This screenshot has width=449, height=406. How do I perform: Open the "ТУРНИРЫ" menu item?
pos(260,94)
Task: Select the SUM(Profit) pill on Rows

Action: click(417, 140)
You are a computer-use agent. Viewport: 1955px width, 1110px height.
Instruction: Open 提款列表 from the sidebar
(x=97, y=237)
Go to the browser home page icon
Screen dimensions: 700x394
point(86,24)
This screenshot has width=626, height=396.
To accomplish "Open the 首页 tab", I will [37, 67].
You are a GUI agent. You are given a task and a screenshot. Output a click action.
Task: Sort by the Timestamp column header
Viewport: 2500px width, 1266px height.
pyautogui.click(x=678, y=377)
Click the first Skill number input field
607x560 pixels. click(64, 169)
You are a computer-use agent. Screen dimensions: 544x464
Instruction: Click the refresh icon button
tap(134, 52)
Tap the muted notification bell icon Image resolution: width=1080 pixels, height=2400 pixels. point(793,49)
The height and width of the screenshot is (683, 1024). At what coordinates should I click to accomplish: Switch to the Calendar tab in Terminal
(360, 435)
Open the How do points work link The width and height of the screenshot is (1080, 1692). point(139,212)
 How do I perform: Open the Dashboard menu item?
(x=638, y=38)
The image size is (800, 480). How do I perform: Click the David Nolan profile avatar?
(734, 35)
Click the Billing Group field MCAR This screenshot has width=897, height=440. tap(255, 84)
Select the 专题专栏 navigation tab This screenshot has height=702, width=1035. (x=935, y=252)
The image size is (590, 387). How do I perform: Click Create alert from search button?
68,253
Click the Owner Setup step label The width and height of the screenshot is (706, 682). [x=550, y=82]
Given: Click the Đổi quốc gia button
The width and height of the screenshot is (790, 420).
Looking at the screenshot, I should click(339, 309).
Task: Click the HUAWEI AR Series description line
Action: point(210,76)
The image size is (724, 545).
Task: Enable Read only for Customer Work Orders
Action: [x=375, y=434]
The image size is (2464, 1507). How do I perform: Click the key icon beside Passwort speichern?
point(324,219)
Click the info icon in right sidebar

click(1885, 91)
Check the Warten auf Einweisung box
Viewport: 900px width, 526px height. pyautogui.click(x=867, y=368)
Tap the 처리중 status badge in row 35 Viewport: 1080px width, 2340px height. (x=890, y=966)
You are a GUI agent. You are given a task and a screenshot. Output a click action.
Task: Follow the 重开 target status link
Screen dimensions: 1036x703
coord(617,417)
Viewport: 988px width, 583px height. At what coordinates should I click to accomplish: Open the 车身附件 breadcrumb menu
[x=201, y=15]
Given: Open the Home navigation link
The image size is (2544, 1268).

§

Requirement
Copy the records from the line with "The image size is (590, 387)." up to and including the line with "Action: [x=375, y=434]", keeping every line unchanged.

Solved exercise
The image size is (590, 387). How do I perform: Click Create alert from search button?
68,253
Click the Owner Setup step label The width and height of the screenshot is (706, 682). [x=550, y=82]
Given: Click the Đổi quốc gia button
The width and height of the screenshot is (790, 420).
Looking at the screenshot, I should click(339, 309).
Task: Click the HUAWEI AR Series description line
Action: point(210,76)
The image size is (724, 545).
Task: Enable Read only for Customer Work Orders
Action: [x=375, y=434]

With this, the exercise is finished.